Fransız Prof. Xavier Le Pichon İstanbul'da yaşanması beklenen depremin büyüklüğünün 7.4 civarında olacağını söyledi. Prof. Pichon, "Sadece 70 kilometrede olursa bu da ikinci bir deprem olacağı anlamına gelir. Bu deprem Marmara’nın batısını kırar ve yeni bir 7’den büyük depreme neden olur. Ama eğer tek bir deprem olursa bu, 7.4-7.6 arasında bir büyüklükte olur" diye konuştu. Depremin zamanıyla ilgili tahminde bulunan Pichon, "'15 yıl içinde kesin olacak' diyemem. Ama olma olasılığı yüksek" ifadesini kullandı.

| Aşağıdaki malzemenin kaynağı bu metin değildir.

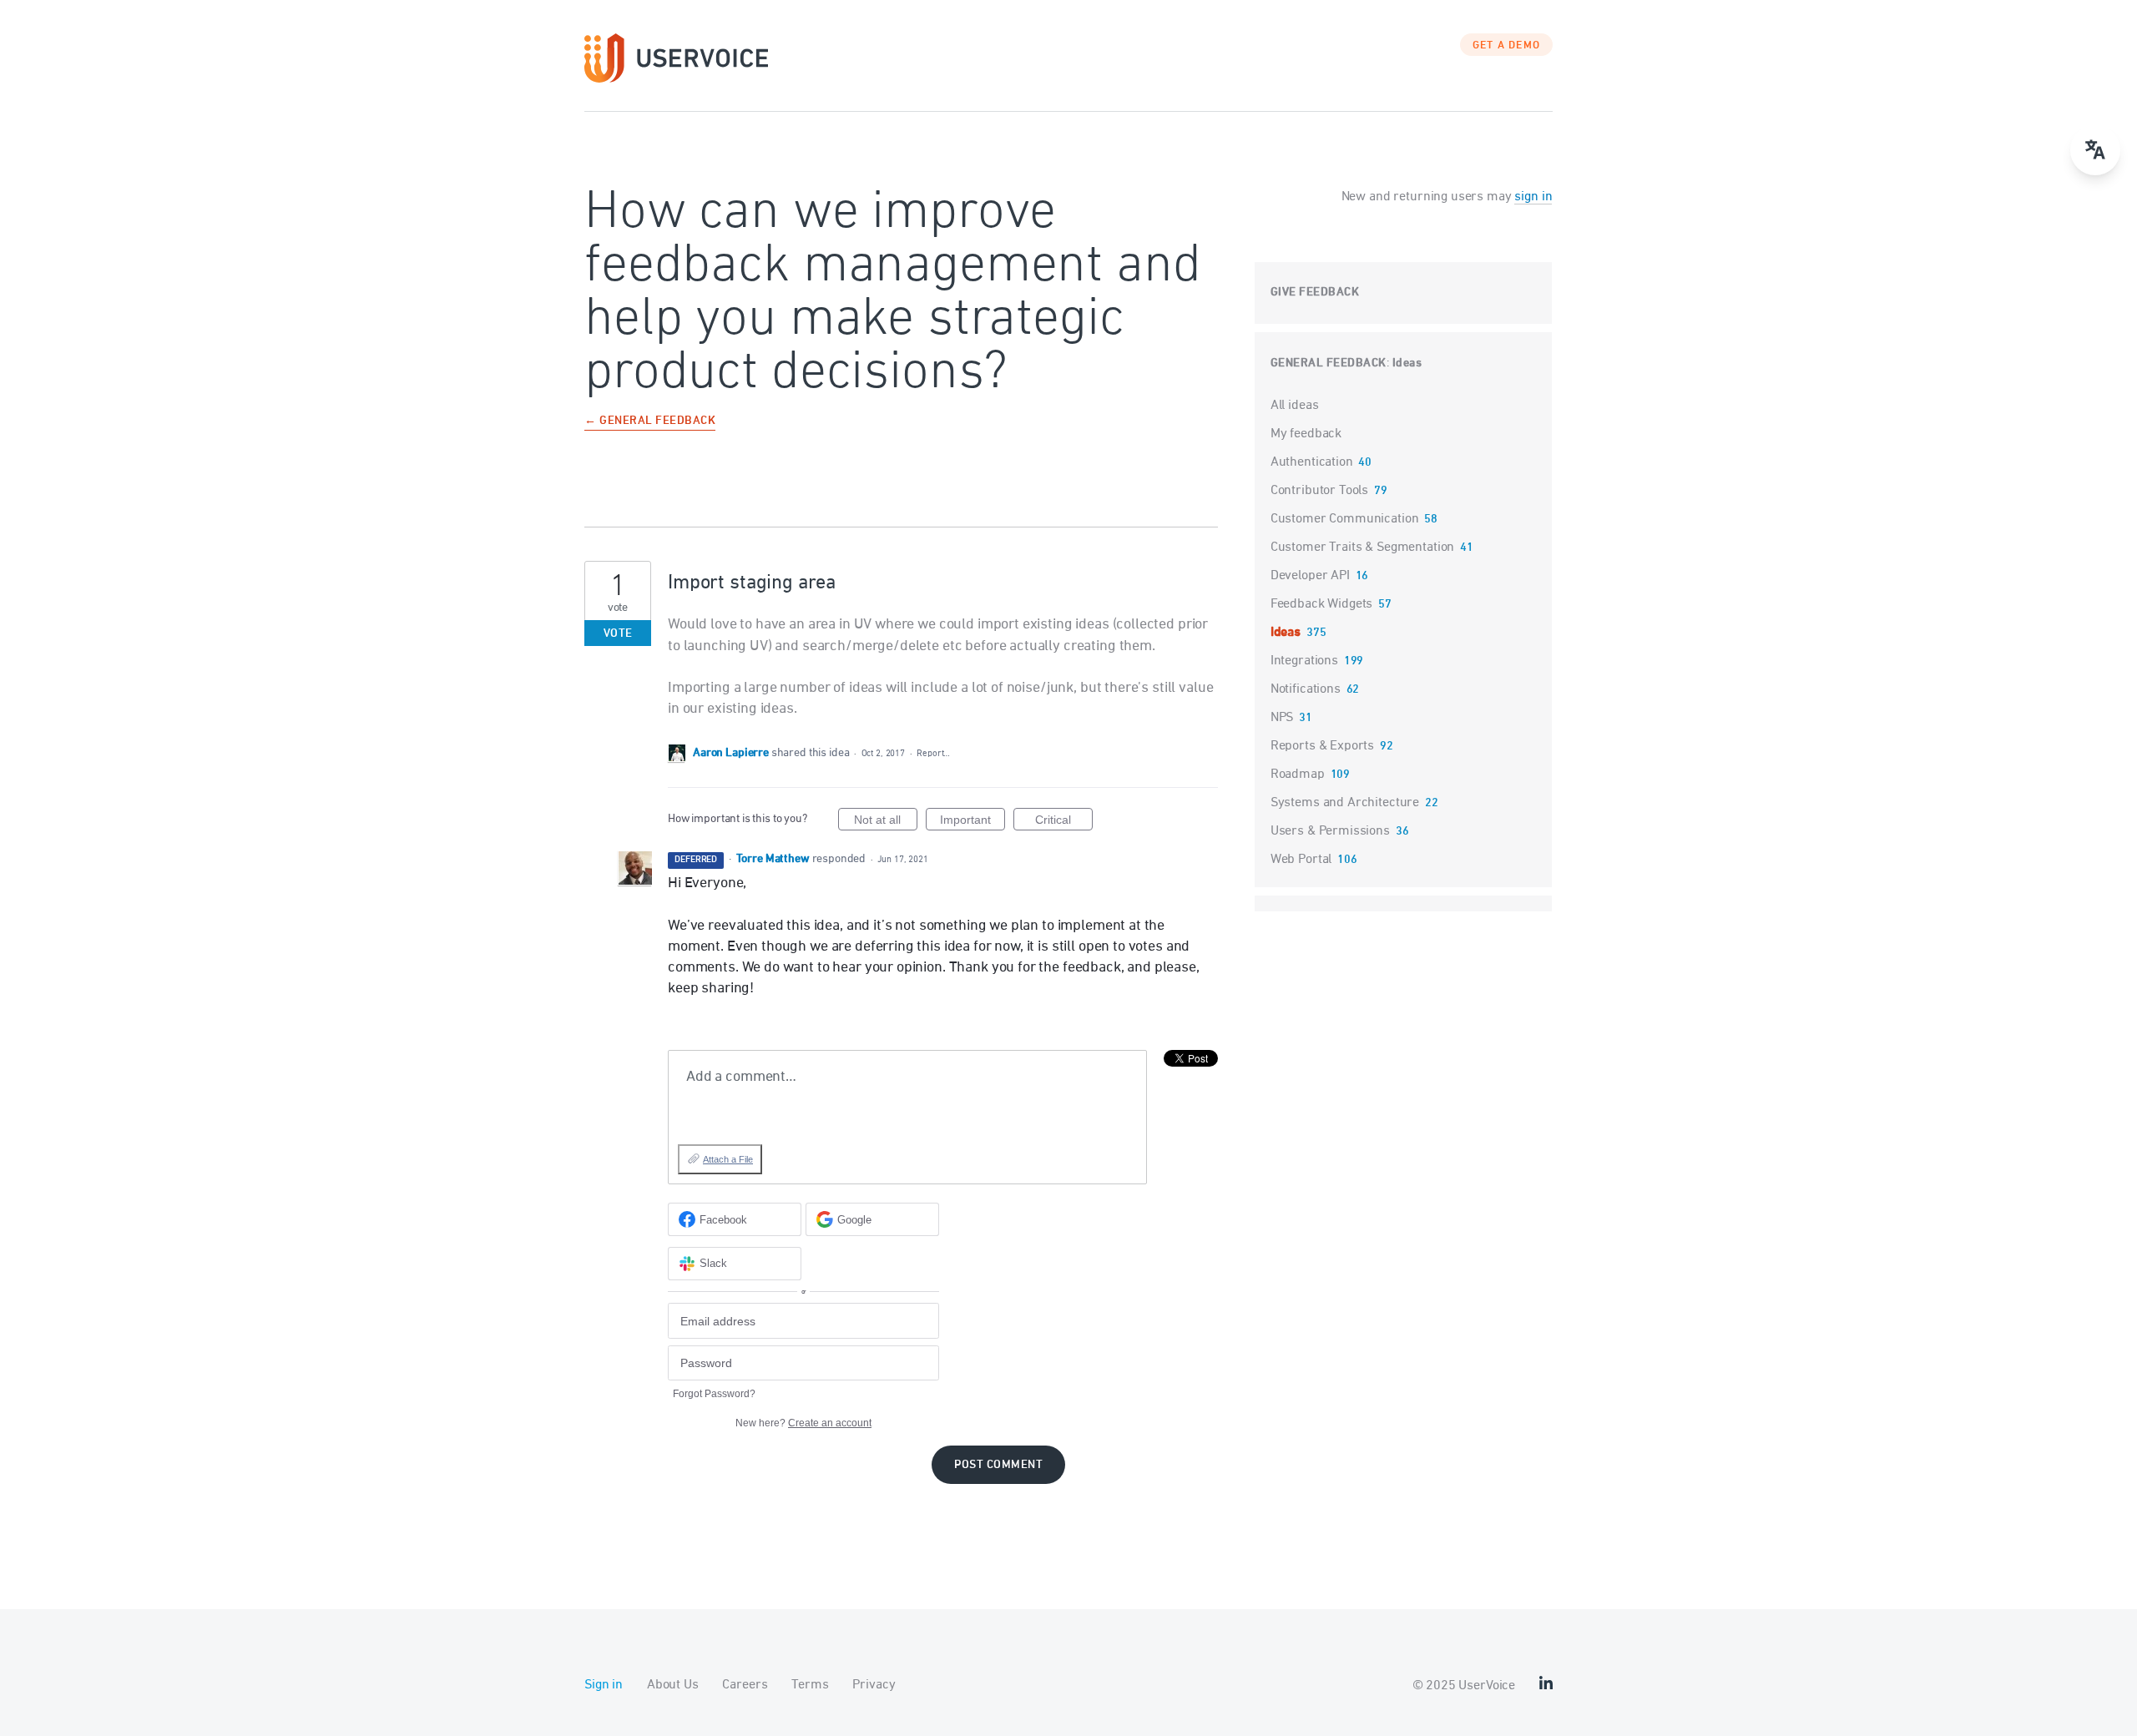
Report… (933, 753)
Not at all (885, 821)
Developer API (1310, 576)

Le Pichon’un Habertürk’ten Kürşad Oğuz'a verdiği söyleşi şöyle:
- Birkaç ay önce Marmara’da araştırma yapan Le Suroit gemisinin depremle ilgili bulguları makale olarak yayımlandı. Büyük İstanbul depremi dediğimiz depremi doğuracak Marmara’daki fayın tek parça, tek hat, kıvrımlı iki fay olduğunun kesinleştiği Türk deprembilimciler tarafından açıklandı. Son araştırmalarınızda ne buldunuz?
1999 yılında Kuzey Anadolu Fayı’nın Marmara’da devam ettiğini, tek bir hatta ilerleyen atımlı fay olduğunu söyledik. Bu fay üzerinde hareket oranının yaklaşık yılda 20 milimetre olduğunu, bu fayda son kırılmanın 1766’da iki büyük deprem sonrasında gerçekleştiğini, gelecek 30 yıl içerisinde yaklaşık 7.6 büyüklüğünde bir deprem olmasını beklemek gerektiğini de belirttik.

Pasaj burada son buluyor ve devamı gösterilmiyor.